S'agissant des schémas gérontologiques, je vous renvoie à l'enquête que nous avons menée avec les CODERPA, qui recense les cas dans lesquels ces schémas ont tenu compte de la question de la population immigrée, en relation avec les CLIC.
L'amélioration de la prise en compte des besoins de cette population renvoie, pour nous, aux financements que nous accordons, à travers l'AGLS, aux résidences sociales. Aujourd'hui, c'est à l'échelon local et en fonction de chaque projet que les services déconcentrés de notre ministère décident, dans le cadre d'une convention, de l'octroi de cette aide et qu'ils en fixent le montant. L'enveloppe globale n'a pas été augmentée depuis des années ; par ailleurs, les critères qu'une résidence doit remplir pour en bénéficier étant définis dans la circulaire de 2006, déjà ancienne, les décisions – souvent éclairées – des services déconcentrés souffrent aujourd'hui d'un manque de coordination à l'échelle nationale. Les mesures annoncées dans le cadre du plan de lutte contre la pauvreté et pour l'inclusion sociale comportent une légère augmentation de l'enveloppe de l'AGLS, mais surtout une remise à plat de la circulaire qui en régit l'emploi. Les nouvelles instructions nous permettront de mieux définir les attentes à l'égard des résidences sociales qui accueillent des immigrés âgés.

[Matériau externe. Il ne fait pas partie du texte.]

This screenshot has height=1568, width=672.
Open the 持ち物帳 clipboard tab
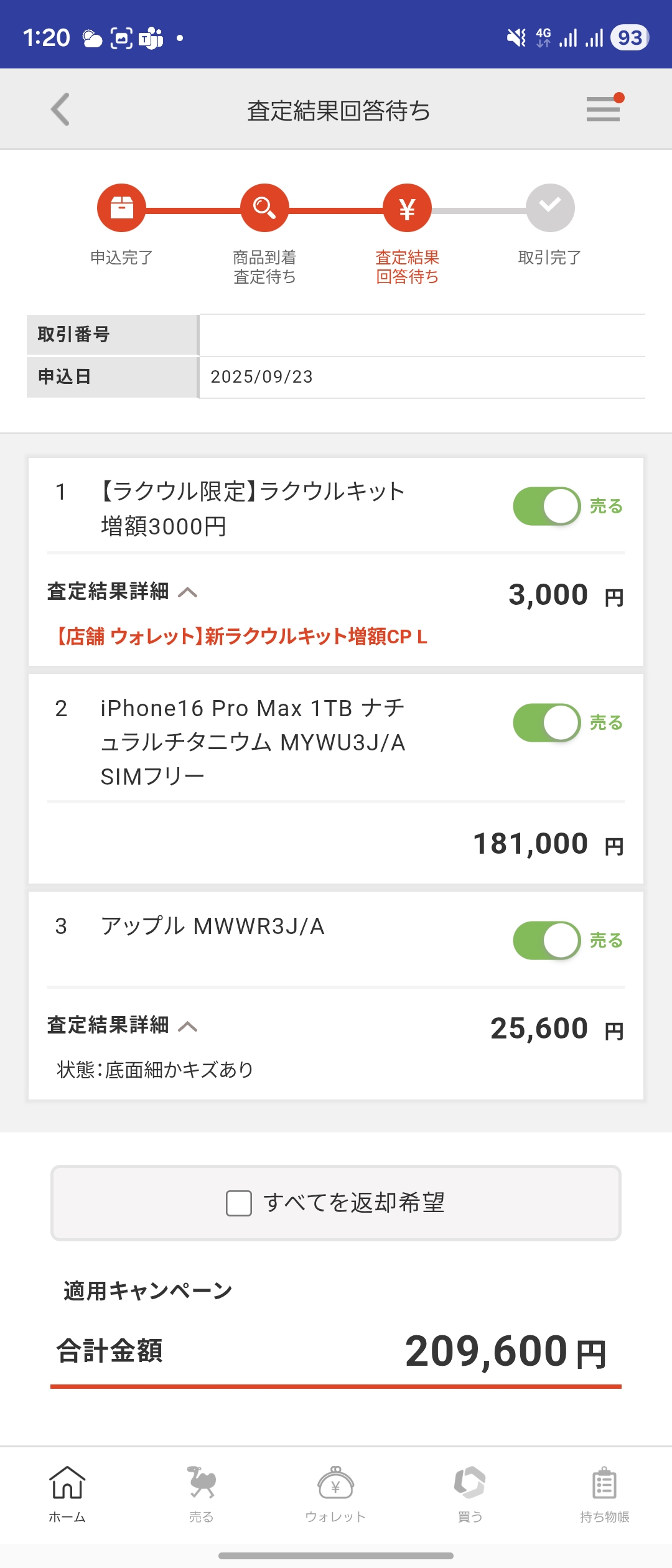click(604, 1493)
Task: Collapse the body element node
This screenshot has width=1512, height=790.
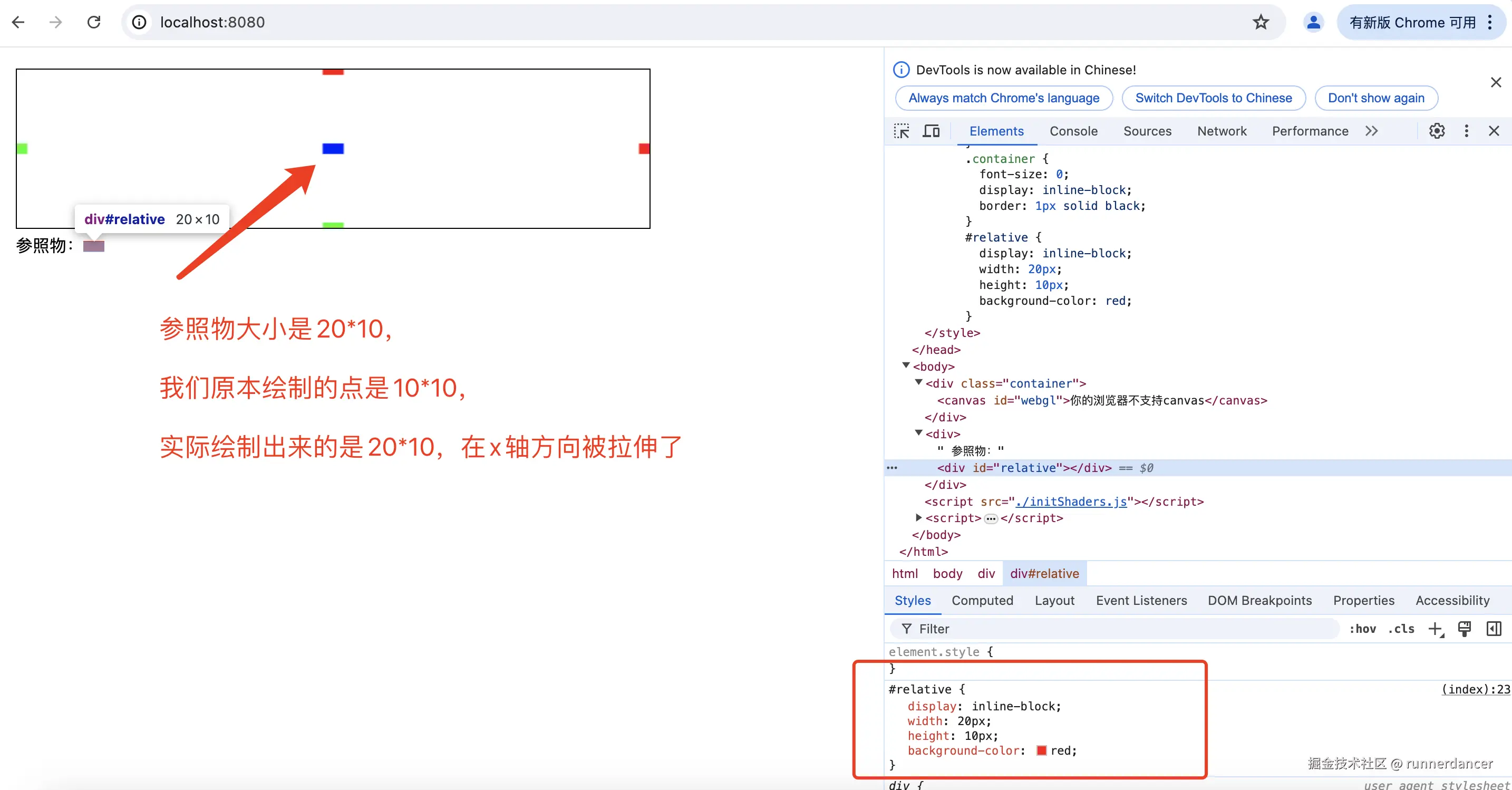Action: pyautogui.click(x=906, y=366)
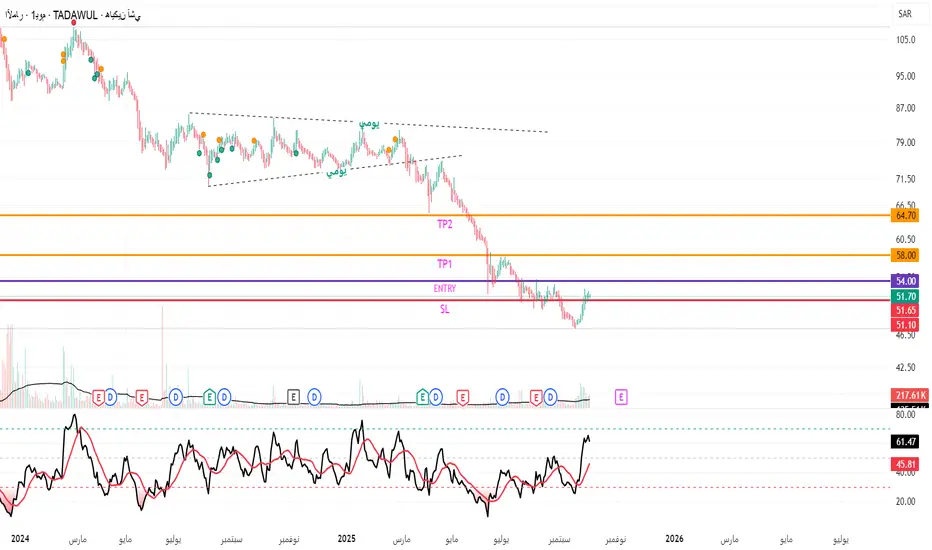Select the orange 58.00 price label
932x550 pixels.
[905, 255]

Les succès ou échecs des différents guichets des caisses de sécurité sociale constituent un sujet sensible. Le travail des agents n'est pas en cause ; rendre ces organismes accessibles aux personnes immigrées âgées implique plutôt, au-delà des initiatives isolées, d'élaborer un discours politique national audible sur la question. Le problème du non-recours aux droits par les bénéficiaires potentiels de certaines prestations est ainsi à dissocier de la lutte contre l'abus de ces prestations par des personnes qui n'y ont pas droit. Seule une action politique déterminée et affichée – incluant l'introduction, dans les COG qui lient les caisses à l'État, d'indicateurs portant sur le non-accès aux droits – pourra créer un cadre permettant de généraliser les bonnes pratiques. N'étant pas chef de file en matière de politique à l'intention des immigrés, la DGCS ne saurait devenir le porte-drapeau de ce combat, mais les préoccupations que vous exprimez et l'existence même d'une mission d'information sur la question constituent pour nous un signal. Lorsque nous aborderons, dans le cadre de la COG, la question de l'accès aux droits, nous tâcherons de considérer non seulement les personnes en situation de précarité, mais également des publics marginalisés pour d'autres raisons. En somme, le progrès en cette matière exige un message qui articule les aspects politique, administratif et technique.
Les obstacles techniques dans l'accès aux droits résultent parfois des parcours chaotiques des immigrés âgés – et en particulier des femmes qui ont peu travaillé –, certaines personnes peinant à constituer leur dossier. Une partie des dispositifs comporte également des obstacles intrinsèques, à l'image de l'ASPA soumise à la condition de résidence régulière. Dans ce domaine, aucune évolution n'est envisageable sans une décision d'ordre politique, impliquant des conséquences financières qui ne relèvent pas de la DGCS.
S'agissant des comparaisons internationales, je ne dispose malheureusement d'aucune information.